Beranda Perang Perang Iran sudah mempengaruhi anggaran bensin Anda. Inilah yang akan datang selanjutnya.

Perang Iran sudah mempengaruhi anggaran bensin Anda. Inilah yang akan datang selanjutnya.

181
0

Suku Bunga KPR

Perang Iran ketiga akan berdampak finansial yang lebih besar bagi warga Amerika terutama di pasar hipotek.

Suku bunga rata-rata pada hipotek tetap 30 tahun telah naik setengah persen penuh sejak perang dimulai, dari sedikit di bawah 6% sehari sebelum AS menyerang Iran, menjadi 6,53% pada Jumat.
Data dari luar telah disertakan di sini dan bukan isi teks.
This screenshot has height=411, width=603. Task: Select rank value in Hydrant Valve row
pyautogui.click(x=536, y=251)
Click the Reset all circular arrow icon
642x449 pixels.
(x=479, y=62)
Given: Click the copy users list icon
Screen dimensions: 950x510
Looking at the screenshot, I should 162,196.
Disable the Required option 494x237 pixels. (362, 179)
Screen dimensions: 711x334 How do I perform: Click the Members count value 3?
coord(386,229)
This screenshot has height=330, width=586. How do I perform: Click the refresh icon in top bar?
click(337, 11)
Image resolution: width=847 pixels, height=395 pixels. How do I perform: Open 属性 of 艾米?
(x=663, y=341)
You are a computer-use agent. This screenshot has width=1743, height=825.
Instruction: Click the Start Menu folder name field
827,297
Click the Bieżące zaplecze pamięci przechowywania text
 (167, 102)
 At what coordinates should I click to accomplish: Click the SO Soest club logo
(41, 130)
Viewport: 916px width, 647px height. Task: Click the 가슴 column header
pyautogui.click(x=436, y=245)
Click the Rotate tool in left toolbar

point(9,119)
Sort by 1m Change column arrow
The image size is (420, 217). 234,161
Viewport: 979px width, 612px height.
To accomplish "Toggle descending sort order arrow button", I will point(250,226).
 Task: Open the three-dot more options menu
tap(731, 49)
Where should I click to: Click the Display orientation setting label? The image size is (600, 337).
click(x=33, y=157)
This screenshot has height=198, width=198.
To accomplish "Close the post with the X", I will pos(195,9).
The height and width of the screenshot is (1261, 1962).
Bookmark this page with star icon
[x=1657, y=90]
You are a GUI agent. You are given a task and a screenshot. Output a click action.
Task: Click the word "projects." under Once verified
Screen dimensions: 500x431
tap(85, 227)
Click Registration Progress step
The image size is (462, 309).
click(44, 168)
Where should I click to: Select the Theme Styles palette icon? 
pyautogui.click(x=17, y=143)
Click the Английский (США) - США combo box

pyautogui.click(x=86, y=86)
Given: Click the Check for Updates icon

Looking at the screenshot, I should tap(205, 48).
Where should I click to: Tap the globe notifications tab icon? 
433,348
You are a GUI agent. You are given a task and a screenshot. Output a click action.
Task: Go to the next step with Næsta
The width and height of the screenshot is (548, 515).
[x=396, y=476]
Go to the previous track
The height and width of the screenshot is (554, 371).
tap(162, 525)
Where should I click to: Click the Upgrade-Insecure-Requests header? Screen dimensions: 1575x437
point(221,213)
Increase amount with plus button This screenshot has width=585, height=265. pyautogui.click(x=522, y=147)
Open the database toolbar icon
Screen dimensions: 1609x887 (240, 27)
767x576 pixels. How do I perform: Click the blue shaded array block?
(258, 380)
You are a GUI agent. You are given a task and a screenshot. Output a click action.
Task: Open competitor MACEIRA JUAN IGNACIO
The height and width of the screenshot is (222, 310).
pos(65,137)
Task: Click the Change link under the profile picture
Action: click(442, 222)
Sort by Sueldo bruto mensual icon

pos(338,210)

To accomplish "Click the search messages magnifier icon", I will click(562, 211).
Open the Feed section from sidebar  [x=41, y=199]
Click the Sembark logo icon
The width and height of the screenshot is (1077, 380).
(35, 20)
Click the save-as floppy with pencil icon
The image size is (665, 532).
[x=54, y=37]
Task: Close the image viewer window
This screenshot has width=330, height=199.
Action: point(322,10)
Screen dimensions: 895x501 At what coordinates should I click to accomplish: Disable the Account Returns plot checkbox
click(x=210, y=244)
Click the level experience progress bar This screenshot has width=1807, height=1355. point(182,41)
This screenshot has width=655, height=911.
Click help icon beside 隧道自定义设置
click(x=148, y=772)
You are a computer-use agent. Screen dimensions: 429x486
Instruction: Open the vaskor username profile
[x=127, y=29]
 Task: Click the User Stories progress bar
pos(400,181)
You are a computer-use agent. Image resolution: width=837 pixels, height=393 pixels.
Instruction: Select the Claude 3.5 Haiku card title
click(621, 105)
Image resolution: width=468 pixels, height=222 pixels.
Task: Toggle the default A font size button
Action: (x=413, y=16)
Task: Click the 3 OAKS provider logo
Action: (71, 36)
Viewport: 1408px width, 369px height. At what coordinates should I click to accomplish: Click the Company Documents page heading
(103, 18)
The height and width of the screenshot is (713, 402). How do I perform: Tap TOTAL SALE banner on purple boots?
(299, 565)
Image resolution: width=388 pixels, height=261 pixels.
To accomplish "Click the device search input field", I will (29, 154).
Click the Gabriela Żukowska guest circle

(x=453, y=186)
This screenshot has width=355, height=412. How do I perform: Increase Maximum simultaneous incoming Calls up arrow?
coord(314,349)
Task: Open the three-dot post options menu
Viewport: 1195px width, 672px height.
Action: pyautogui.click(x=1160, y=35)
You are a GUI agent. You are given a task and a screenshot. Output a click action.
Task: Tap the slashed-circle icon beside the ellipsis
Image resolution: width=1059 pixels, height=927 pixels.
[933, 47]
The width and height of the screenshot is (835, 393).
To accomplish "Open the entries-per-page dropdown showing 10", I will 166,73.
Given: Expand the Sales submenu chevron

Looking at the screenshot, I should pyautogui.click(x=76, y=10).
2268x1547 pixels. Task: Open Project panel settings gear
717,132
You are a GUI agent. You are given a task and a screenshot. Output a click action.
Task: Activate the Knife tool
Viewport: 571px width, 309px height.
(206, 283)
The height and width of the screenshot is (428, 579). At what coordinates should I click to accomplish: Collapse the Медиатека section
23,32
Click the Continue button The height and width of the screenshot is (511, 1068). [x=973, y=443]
Kenaikan suku bunga hipotek menambah tekanan bagi calon pembeli rumah tepat ketika musim real estat puncak tahun ini dimulai.

Hanya sebulan lalu, investor mengharapkan Federal Reserve untuk memangkas suku bunga dana federal setidaknya sekali, jika tidak dua kali tahun ini, langkah yang akan memengaruhi suku bunga secara keseluruhan dan secara tidak langsung menurunkan biaya membeli rumah.

Tetapi sekarang, ketakutan akan inflasi yang disebabkan oleh harga gas yang lebih tinggi yang pada gilirannya meningkatkan biaya pengiriman, makanan, dan pemanas, sedang mengubah harapan.

Peluang untuk pemangkasan suku sudah mulai merosot pada Rabu setelah pertemuan Federal Reserve di Washington.

Namun pada Jumat, perdagangan pasar masa depan mengungkapkan bahwa bukan hanya peluang pemangkasan suku semakin mengecil, tapi juga kemungkinan bahwa Federal Reserve akan memberikan suara untuk menaikkan suku bunga sebelum akhir tahun untuk menekan inflasi mencapai 50%.

Penyebab dari peningkatan kemungkinan tersebut adalah komentar dari gubernur Federal Reserve, Christopher Waller, yang mengatakan bahwa ia awalnya berencana untuk mendorong pemangkasan suku bunga pada pertemuan Rabu, tapi perang Iran mengubah pikirannya.

“Ini terlihat seperti konflik yang lebih panjang, dan harga minyak akan tetap tinggi dalam waktu yang lebih lama,” kata Waller di CNBC. “Jadi itu menunjukkan bahwa inflasi lebih menjadi perhatian.”

Waller dinominasikan ke Federal Reserve oleh Trump pada tahun 2020, namun kekhawatiran yang ia sampaikan tentang perang yang lebih panjang di Iran yang memicu inflasi bertentangan dengan pesan administrasi.

Trump sudah lama mendesak anggota dewan Federal Reserve untuk menurunkan suku bunga, dengan argumen bahwa hal ini akan meningkatkan pertumbuhan ekonomi. Pada pertemuan Federal Reserve bulan Januari, Waller memberikan suara untuk memangkas suku bunga sebesar seperempat poin, tidak sejalan dengan mayoritas Komite Pasar Terbuka Federal yang memberikan suara untuk mempertahankannya.

Bersamaan dengan harapan pasar yang berubah tentang suku bunga, komentar Waller menggarisbawahi betapa perang telah mengubah arah ekonomi AS dalam waktu singkat hanya tiga minggu.